(Stored items)
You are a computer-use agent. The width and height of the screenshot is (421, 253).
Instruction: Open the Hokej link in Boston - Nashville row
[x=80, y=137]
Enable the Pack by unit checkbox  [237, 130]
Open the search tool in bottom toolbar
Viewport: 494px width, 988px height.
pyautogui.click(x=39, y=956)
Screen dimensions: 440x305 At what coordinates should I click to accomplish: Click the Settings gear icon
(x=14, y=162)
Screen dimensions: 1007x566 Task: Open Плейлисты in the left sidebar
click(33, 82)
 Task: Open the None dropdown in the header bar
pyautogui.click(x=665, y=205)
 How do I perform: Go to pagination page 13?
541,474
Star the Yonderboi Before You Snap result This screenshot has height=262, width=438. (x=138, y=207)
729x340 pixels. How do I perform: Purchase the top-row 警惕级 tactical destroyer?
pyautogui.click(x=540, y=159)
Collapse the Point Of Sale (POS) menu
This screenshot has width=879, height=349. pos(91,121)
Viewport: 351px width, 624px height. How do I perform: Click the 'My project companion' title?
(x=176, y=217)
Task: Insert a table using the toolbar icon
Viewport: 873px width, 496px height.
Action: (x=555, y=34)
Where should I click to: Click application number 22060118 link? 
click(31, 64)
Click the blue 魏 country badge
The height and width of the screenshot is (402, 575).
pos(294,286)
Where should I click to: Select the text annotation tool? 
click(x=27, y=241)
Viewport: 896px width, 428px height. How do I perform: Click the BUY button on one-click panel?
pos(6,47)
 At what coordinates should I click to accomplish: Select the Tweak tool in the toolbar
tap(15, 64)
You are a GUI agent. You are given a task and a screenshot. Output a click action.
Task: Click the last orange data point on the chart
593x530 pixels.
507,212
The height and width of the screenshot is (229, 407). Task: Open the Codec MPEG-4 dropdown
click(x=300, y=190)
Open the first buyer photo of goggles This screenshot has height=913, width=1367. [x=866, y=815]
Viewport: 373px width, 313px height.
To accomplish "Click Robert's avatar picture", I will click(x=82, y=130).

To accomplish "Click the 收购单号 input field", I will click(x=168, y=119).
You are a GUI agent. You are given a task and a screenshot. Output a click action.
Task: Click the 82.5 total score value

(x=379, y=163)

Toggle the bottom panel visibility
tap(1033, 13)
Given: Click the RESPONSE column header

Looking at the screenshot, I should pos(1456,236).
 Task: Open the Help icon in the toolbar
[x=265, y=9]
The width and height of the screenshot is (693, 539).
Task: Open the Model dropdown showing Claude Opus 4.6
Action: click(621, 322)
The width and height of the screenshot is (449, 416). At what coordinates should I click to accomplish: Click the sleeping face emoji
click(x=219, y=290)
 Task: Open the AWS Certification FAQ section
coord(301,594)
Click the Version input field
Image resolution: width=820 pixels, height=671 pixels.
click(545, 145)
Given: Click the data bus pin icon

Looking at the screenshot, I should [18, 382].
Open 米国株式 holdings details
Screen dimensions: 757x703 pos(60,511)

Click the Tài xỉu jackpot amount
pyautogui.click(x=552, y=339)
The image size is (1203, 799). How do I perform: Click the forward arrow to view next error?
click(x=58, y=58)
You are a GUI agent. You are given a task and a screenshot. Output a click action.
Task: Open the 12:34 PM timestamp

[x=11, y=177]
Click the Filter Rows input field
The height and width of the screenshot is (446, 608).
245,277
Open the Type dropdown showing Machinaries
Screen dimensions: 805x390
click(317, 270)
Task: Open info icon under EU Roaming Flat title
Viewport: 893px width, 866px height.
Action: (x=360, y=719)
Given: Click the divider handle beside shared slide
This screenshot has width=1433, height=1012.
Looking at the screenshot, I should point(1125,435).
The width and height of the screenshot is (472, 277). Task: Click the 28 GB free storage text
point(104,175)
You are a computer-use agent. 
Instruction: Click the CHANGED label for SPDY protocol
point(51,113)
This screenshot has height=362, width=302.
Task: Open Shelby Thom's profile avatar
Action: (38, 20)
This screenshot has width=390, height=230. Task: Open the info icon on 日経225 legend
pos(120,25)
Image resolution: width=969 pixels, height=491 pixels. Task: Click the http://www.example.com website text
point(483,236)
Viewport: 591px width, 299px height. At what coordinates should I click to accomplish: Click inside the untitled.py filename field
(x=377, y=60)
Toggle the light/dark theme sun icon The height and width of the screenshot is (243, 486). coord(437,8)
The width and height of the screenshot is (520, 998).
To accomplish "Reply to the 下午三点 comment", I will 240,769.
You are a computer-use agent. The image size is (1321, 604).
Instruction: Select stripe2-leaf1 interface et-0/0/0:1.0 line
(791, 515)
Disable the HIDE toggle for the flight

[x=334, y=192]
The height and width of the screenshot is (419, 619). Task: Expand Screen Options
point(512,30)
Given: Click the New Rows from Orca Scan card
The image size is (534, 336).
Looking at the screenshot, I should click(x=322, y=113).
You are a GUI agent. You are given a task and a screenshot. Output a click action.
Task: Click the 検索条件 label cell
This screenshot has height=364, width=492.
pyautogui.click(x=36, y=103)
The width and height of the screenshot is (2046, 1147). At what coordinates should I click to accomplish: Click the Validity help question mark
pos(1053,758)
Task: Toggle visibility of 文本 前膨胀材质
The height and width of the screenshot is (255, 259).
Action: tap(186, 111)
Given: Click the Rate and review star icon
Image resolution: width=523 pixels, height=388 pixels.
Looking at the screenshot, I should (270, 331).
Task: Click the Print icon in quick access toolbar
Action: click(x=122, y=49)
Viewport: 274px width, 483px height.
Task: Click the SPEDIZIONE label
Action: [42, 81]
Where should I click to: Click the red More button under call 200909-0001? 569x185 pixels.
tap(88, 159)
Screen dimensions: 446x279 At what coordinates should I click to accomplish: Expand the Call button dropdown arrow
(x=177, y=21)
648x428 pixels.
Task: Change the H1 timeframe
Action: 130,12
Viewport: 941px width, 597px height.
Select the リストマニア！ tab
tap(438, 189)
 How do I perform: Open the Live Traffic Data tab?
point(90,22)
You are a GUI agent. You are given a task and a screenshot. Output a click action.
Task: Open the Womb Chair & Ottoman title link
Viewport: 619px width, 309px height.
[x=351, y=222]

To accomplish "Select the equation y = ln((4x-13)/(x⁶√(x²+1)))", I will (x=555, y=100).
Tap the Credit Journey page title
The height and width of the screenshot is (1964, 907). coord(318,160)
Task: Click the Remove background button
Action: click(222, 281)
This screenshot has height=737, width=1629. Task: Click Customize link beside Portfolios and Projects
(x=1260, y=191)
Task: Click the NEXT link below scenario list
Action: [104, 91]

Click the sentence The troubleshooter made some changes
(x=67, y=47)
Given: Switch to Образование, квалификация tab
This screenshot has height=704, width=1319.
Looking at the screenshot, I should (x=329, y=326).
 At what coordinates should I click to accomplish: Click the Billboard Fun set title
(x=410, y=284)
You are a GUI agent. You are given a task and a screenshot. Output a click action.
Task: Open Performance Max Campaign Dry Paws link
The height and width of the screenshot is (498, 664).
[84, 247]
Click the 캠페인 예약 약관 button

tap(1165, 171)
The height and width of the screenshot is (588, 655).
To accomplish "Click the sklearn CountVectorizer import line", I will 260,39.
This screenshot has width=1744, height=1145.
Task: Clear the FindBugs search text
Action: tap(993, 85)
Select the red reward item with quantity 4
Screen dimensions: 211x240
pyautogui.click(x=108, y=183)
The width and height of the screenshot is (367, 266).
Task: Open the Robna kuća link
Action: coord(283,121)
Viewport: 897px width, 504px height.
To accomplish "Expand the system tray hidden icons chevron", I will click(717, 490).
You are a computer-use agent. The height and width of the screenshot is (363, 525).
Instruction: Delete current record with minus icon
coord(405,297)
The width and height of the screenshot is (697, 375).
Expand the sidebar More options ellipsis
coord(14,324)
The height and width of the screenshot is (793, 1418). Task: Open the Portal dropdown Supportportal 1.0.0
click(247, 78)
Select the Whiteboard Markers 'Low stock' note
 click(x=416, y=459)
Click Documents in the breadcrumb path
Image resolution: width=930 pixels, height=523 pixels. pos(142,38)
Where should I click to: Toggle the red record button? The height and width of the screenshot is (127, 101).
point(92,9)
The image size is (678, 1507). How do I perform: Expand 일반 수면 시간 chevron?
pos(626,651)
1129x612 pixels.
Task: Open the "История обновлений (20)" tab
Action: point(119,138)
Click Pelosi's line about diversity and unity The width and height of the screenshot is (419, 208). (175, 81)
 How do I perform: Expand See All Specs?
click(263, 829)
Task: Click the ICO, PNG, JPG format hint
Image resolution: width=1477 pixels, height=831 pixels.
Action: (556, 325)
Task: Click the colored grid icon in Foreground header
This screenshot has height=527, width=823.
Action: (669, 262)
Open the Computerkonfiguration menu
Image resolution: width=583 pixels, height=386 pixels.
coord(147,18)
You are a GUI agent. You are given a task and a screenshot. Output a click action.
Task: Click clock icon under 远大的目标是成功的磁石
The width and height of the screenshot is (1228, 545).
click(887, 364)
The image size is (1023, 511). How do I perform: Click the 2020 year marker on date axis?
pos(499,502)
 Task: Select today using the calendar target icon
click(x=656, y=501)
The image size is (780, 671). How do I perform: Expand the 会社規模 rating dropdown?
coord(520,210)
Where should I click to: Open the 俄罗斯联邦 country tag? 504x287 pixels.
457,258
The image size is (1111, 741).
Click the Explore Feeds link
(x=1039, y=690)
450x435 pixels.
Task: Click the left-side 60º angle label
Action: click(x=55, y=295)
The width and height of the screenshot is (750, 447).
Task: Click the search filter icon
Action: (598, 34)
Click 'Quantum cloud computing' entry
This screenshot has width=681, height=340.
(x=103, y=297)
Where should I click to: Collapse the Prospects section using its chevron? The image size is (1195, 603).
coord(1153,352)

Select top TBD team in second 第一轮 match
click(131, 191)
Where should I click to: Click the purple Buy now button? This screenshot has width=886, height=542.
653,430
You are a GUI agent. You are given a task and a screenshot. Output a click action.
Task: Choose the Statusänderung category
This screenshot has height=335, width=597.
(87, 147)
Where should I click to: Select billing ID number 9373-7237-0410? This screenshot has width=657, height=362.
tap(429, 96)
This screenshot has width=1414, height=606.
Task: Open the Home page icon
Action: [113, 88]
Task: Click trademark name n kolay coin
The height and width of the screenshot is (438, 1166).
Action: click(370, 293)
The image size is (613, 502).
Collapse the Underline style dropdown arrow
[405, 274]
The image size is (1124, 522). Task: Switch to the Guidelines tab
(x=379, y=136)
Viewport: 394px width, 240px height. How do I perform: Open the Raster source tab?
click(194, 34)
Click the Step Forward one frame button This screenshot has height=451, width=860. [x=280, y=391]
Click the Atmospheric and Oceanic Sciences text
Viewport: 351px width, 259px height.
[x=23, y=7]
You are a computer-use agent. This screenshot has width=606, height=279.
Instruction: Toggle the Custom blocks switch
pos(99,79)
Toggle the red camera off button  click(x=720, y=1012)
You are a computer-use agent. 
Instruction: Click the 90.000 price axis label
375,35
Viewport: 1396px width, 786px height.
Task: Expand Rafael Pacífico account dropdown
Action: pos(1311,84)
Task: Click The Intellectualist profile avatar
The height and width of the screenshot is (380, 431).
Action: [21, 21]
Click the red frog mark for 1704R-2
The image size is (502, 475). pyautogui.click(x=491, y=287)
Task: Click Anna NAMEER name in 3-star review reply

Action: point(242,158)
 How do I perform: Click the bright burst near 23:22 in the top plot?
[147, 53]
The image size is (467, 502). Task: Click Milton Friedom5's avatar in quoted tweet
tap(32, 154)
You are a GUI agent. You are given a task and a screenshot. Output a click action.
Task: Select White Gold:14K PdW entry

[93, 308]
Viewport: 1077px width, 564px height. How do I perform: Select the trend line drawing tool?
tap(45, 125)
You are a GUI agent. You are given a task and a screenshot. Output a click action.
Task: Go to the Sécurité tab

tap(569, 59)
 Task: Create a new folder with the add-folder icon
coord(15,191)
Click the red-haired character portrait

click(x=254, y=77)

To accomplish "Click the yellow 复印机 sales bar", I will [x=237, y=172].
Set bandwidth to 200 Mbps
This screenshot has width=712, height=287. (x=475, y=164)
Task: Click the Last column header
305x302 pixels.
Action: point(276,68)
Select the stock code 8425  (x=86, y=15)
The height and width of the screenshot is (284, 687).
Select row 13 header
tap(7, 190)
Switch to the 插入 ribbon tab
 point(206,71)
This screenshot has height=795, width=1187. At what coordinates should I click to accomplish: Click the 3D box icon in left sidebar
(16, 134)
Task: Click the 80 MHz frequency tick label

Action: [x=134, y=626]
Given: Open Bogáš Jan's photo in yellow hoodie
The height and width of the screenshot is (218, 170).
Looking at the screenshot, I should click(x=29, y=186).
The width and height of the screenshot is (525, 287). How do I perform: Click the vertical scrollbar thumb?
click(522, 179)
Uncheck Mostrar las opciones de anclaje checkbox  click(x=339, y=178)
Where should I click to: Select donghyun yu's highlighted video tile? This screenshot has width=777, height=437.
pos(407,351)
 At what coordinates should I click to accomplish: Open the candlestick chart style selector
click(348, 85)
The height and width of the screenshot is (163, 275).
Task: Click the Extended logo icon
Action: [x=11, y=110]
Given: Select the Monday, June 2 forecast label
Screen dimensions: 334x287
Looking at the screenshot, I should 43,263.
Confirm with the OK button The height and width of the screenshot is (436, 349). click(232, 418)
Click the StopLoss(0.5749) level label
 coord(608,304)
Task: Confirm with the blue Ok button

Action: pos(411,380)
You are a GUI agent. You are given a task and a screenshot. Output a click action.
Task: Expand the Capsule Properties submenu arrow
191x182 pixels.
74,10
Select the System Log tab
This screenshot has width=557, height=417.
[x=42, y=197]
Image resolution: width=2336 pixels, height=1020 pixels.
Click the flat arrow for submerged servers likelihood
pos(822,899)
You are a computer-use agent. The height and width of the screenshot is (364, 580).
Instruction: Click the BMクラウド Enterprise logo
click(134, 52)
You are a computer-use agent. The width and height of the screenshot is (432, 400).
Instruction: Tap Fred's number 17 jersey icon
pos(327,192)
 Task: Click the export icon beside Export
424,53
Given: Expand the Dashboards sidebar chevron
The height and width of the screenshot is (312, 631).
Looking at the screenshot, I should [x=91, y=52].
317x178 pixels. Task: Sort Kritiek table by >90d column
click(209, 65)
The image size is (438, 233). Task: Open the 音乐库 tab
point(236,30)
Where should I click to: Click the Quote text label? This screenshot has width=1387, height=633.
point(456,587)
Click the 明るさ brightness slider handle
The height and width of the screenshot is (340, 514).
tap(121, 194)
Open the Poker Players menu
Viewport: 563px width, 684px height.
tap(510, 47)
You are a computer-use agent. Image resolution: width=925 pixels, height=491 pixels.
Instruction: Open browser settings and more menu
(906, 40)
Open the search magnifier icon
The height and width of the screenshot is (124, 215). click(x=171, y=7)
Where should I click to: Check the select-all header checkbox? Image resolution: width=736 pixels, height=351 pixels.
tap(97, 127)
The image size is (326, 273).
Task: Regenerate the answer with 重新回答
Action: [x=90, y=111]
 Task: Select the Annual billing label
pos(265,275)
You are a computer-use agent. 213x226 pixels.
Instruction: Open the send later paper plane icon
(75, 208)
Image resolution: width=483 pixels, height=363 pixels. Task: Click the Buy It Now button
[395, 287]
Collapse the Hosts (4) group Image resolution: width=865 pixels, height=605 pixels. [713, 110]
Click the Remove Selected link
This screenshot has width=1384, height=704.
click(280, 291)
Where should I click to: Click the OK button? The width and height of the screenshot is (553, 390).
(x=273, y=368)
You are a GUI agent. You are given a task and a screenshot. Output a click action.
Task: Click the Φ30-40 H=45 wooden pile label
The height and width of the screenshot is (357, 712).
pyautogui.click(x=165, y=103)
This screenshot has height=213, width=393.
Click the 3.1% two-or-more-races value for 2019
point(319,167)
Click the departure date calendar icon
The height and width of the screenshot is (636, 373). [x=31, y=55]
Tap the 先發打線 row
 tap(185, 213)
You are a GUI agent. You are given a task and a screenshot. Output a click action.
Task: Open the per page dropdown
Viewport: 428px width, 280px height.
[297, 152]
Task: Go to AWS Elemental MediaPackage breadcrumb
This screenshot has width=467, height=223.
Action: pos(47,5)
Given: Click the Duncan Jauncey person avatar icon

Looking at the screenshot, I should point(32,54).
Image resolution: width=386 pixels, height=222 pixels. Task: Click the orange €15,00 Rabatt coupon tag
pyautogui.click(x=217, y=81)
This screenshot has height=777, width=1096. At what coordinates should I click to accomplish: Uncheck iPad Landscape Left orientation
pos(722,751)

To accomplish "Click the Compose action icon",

#### [TO DO]
Report the number of lines in the entries above that include the word "handle" and add nothing to it.

#### [EXERCISE SOLUTION]
2